* **Challenge A**: In the irradiance volume text, what provides a baking tool whose irradiance volumes are compatible with Bevy's?
* **Challenge B**: Reproduce the irradiance volume text from "Irradiance volumes are a" up to and including "indirect diffuse illumination.", word for word.

* **Document text**:
>> Start

Irradiance volumes are a form of baked global illumination; they work by
sampling the light at the centers of each voxel within a cuboid. At
runtime, the voxels surrounding the fragment center are sampled and
interpolated to produce indirect diffuse illumination.
## Solution
This is divided into two sections. The first is copied and pasted from
the irradiance volume module documentation and describes the technique.
The second part consists of notes on the implementation.
### Overview
An *irradiance volume* is a cuboid voxel region consisting of
regularly-spaced precomputed samples of diffuse indirect light. They're
ideal if you have a dynamic object such as a character that can move
about
static non-moving geometry such as a level in a game, and you want that
dynamic object to be affected by the light bouncing off that static
geometry.
To use irradiance volumes, you need to precompute, or *bake*, the
indirect
light in your scene. Bevy doesn't currently come with a way to do this.
Fortunately, [Blender] provides a [baking tool] as part of the Eevee
renderer, and its irradiance volumes are compatible with those used by
Bevy.

>> End

* **Data shown**:
>> Start

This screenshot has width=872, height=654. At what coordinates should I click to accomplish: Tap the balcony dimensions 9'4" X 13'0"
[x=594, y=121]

>> End

* **Correct output A**: Blender, through a baking tool that is part of the Eevee renderer.

* **Correct output B**:
Irradiance volumes are a form of baked global illumination; they work by
sampling the light at the centers of each voxel within a cuboid. At
runtime, the voxels surrounding the fragment center are sampled and
interpolated to produce indirect diffuse illumination.